Le olimpiadi durante la Guerra Fredda rappresentano uno degli esempi più emblematici di intreccio tra politica e sport. Quando nel 1896 si svolsero ad Atene le prime olimpiadi dell’era moderna, grazie alle pressioni del barone francese Pierre de Coubertin, l’idea era di avvicinare le nazioni attraverso il confronto tra i giovani atleti. Il campo da gioco doveva sostituire quello di battaglia. La storia ci dice che così non fu: anzi. Le edizioni del 1916, 1940 e 1944 furono sospese a causa dello scoppio della Prima e della Seconda Guerra Mondiale e anche quando le armi hanno taciuto, sui giochi olimpici si sono scaricate le tensioni politiche e sociali del mondo.
Le olimpiadi durante la Guerra Fredda: quali sono?
Gli attori principali dello scontro, negli anni della Guerra Fredda, erano Stati Uniti e Unione Sovietica. I primi consideravano i successi sportivi come metafora del successo nella vita. La seconda, sotto il regime stalinista, aveva dato un forte impulso alla preparazione atletica formando gli atleti tra i più quotati al mondo. La competizione trascendeva i campi da gioco per diventare la lotta contro un principio: il comunismo da un lato, il capitalismo dall’altro. Le olimpiadi del 1952, le prime alle quali parteciparono anche gli atleti sovietici, furono organizzate nel segno della tensione.
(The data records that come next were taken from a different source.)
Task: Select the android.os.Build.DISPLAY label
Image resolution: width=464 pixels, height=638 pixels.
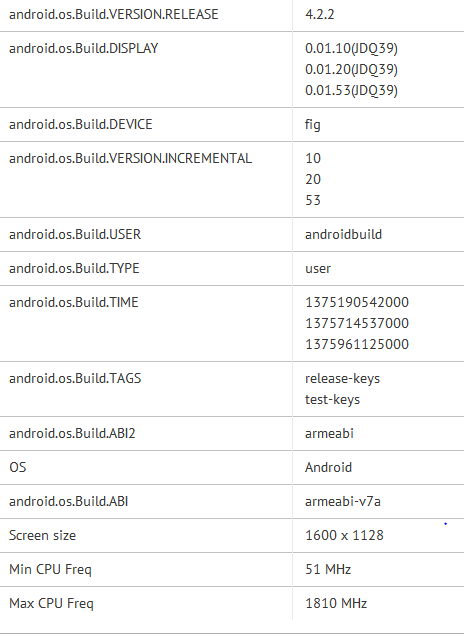Action: [x=83, y=48]
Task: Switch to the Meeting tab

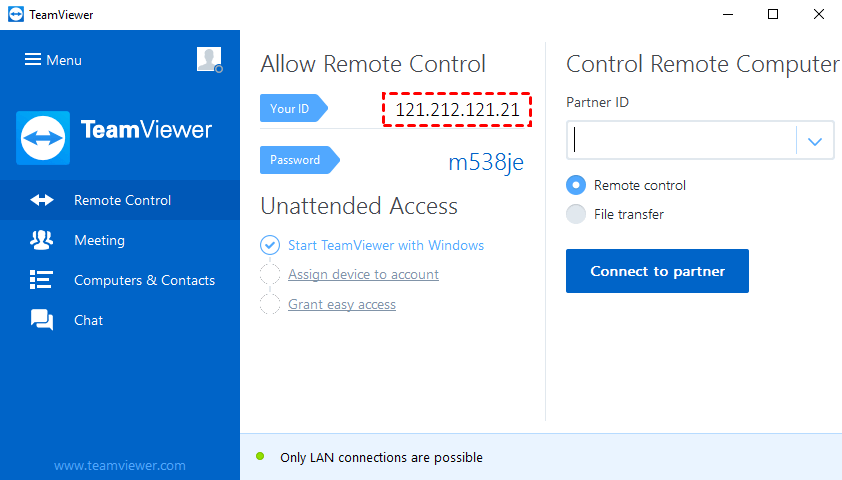Action: click(x=99, y=240)
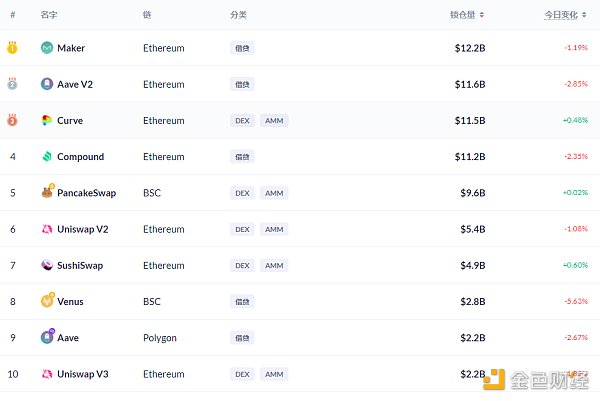This screenshot has height=401, width=600.
Task: Sort by 锁仓量 using its arrow
Action: point(482,15)
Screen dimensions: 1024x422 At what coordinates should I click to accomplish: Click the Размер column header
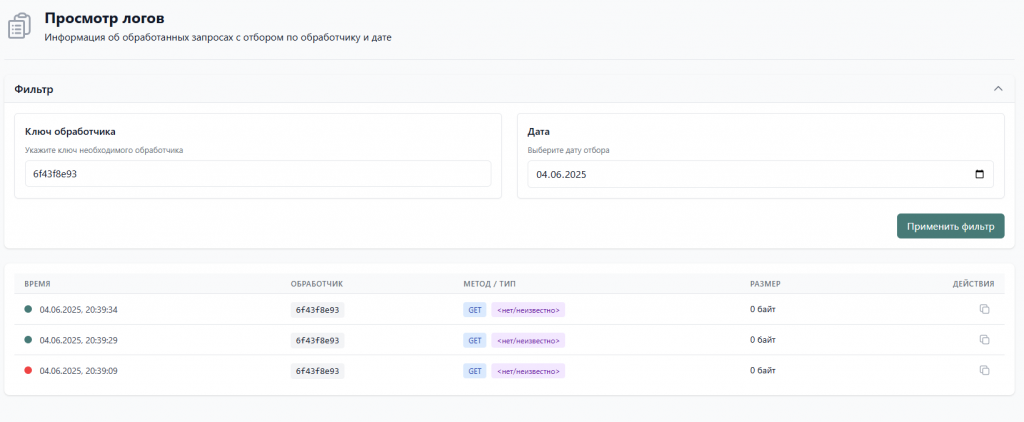point(765,284)
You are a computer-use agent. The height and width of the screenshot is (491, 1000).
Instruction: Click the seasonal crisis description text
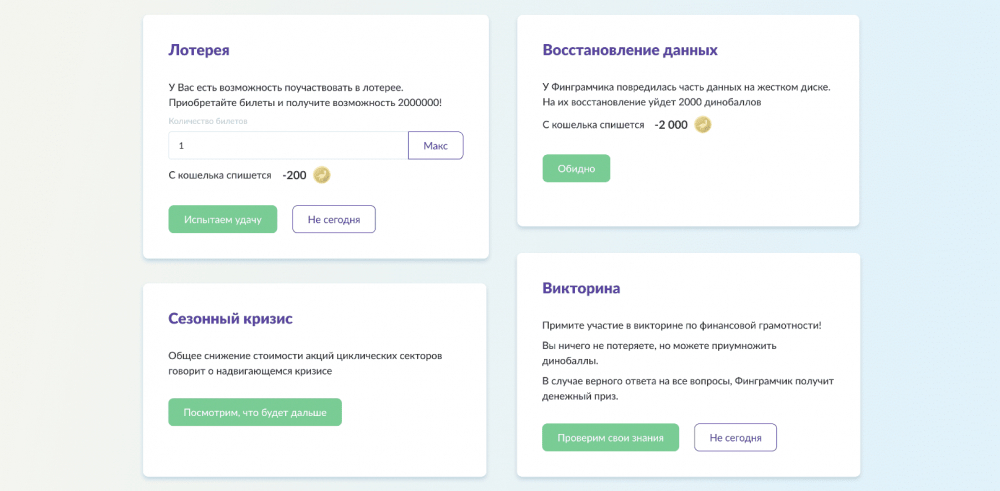[305, 363]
Furono creati tre villaggi olimpici: il primo per gli atleti americani e i loro alleati, il secondo per gli atleti russi e i loro alleati, il terzo per le atlete donne.
Nel 1956, i giochi si spostarono per la prima volta nell’emisfero sud del mondo: si disputarono a Melbourne, in Australia. La distanza non servì ad attutire l’effetto delle tensioni internazionali del periodo. Quelle registrate intorno al canale di Suez e l’invasione dell’Ungheria da parte dell’Unione Sovietica. Svizzera, Paesi Bassi, Spagna, Egitto, Iraq e Libano boicottarono le olimpiadi. La Cina, dal canto suo, si rifiutò di inviare la propria delegazione di atleti per protestare contro il permesso concesso a Taiwan di partecipare come Stato a sé.
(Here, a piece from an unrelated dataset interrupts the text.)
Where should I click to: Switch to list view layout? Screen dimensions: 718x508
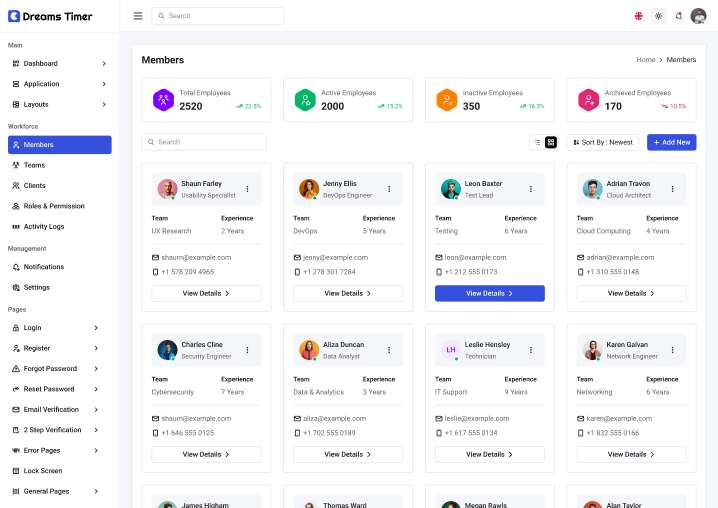click(537, 143)
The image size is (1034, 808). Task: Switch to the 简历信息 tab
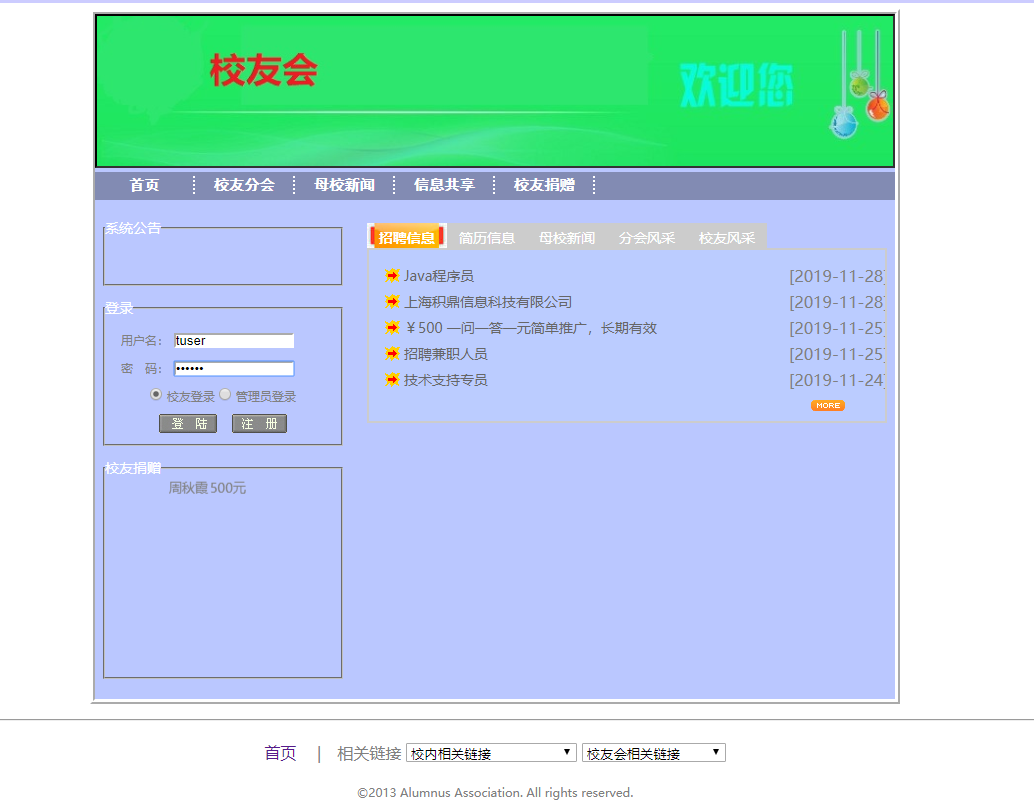pyautogui.click(x=487, y=237)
Le olimpiadi di Mosca 1980 e Los Angeles 1984
Se vi state chiedendo in quale olimpiade registriamo il boicottaggio più eclatante, la risposta è senza dubbio quella del 1980 in programma a Mosca. Il 25 dicembre 1979, l’Unione Sovietica aveva invaso l’Afghanistan e un mese dopo, il 20 gennaio 1980, il presidente americano Jimmy Carter impose un ultimatum ai sovietici: se entro un mese non avessero ritirato le proprie truppe, l’America avrebbe boicottato le imminenti olimpiadi. I sovietici furono inamovibili e gli Stati Uniti confermarono le loro intenzioni. In più coinvolsero il Comitato Internazionale Olimpionico in una vasta campagna di boicottaggio. Le olimpiadi di Mosca registrarono il più basso numero di nazioni partecipanti da quelle di Melbourne: 80 Paesi. Quattro anni dopo, nel 1984, sarà il turno di Los Angeles ospitare le olimpiadi. I russi risponderanno al boicottaggio degli americani con la scelta analoga di boicottare le olimpiadi americane.
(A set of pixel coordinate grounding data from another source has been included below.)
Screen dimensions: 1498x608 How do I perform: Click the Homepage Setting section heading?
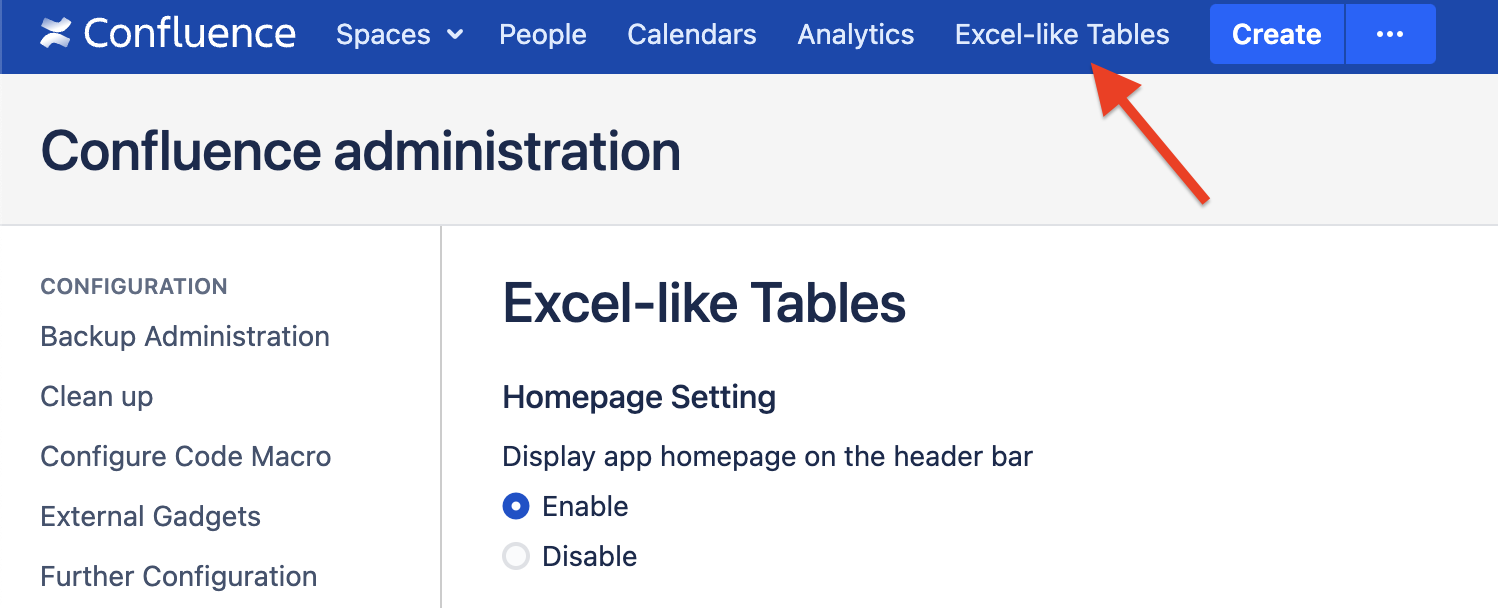639,398
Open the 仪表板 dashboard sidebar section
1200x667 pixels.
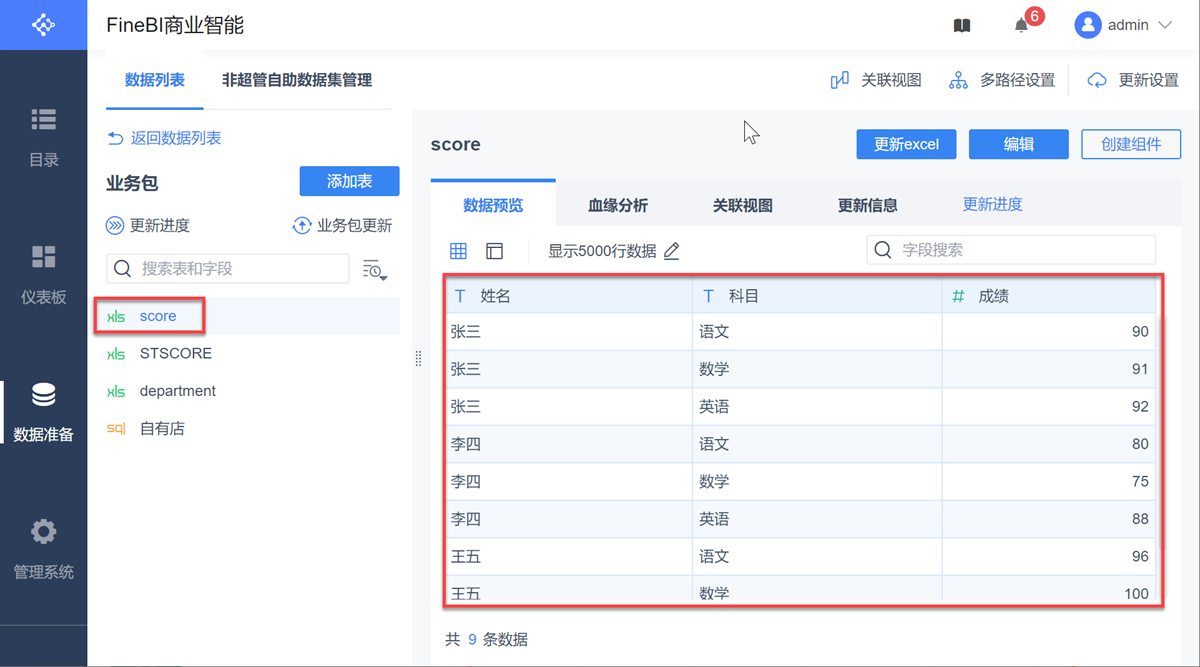tap(43, 273)
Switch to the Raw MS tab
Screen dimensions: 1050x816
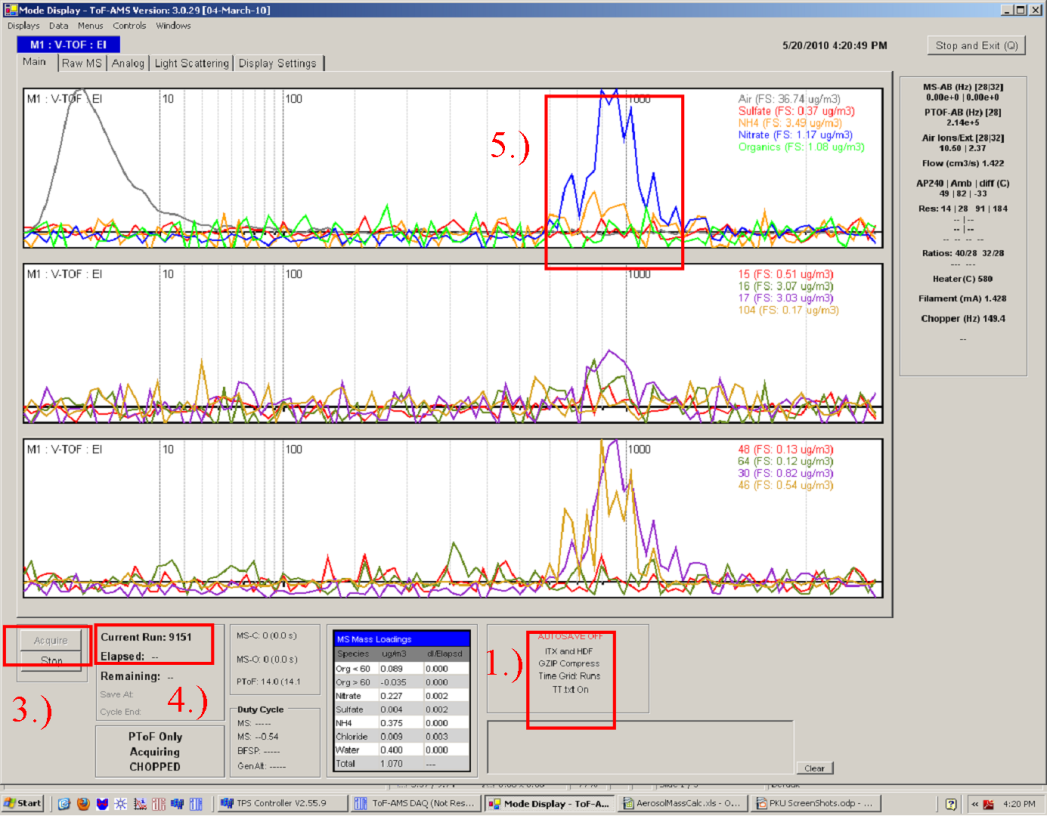pos(81,63)
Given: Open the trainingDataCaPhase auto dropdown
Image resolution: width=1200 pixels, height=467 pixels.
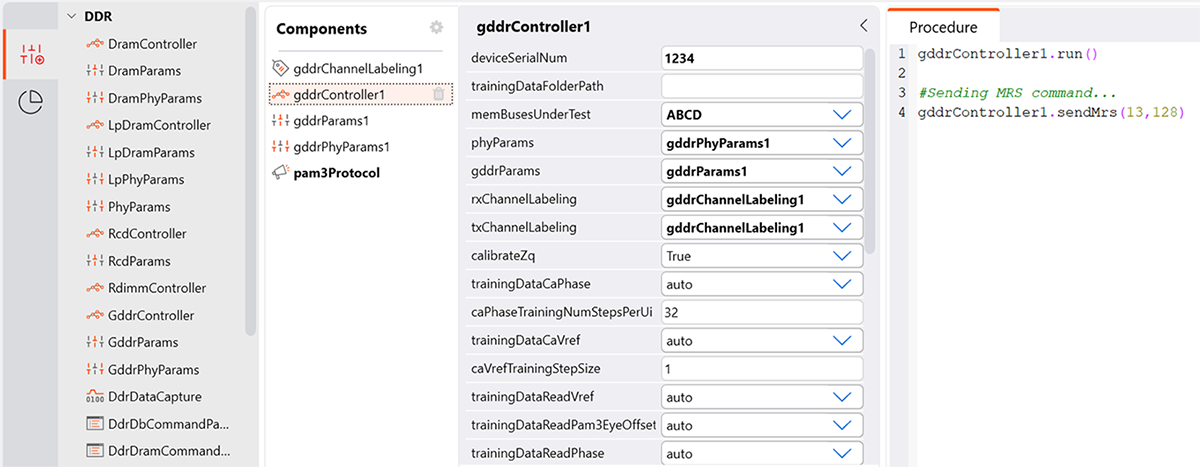Looking at the screenshot, I should click(x=840, y=284).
Quali olimpiadi furono boicottate?
Se le olimpiadi di Mosca e Los Angeles sono gli esempi di boicottaggio più eclatanti legati alla Guerra Fredda, altre edizioni dei giochi olimpici hanno fatto la storia per motivazioni diverse. Si pensi che per le edizioni dal 1964 al 1992 è stata preclusa la partecipazione al Sudafrica per la sua politica di apartheid. Nel 1988, invece, la Corea del Nord non partecipò ai giochi organizzati in Corea del Sud perché esclusa dal coinvolgimento nell’organizzazione così come richiesto. Il gesto di ribellione più iconico compiuto durante un’olimpiade resta quello compiuto durante i giochi di Città del Messico del 1968, alla premiazione dei 200 metri piani. Gli atleti Tommie Smith e John Carlos alzarono il pugno chiuso in un guanto nero in segno di protesta contro il razzismo.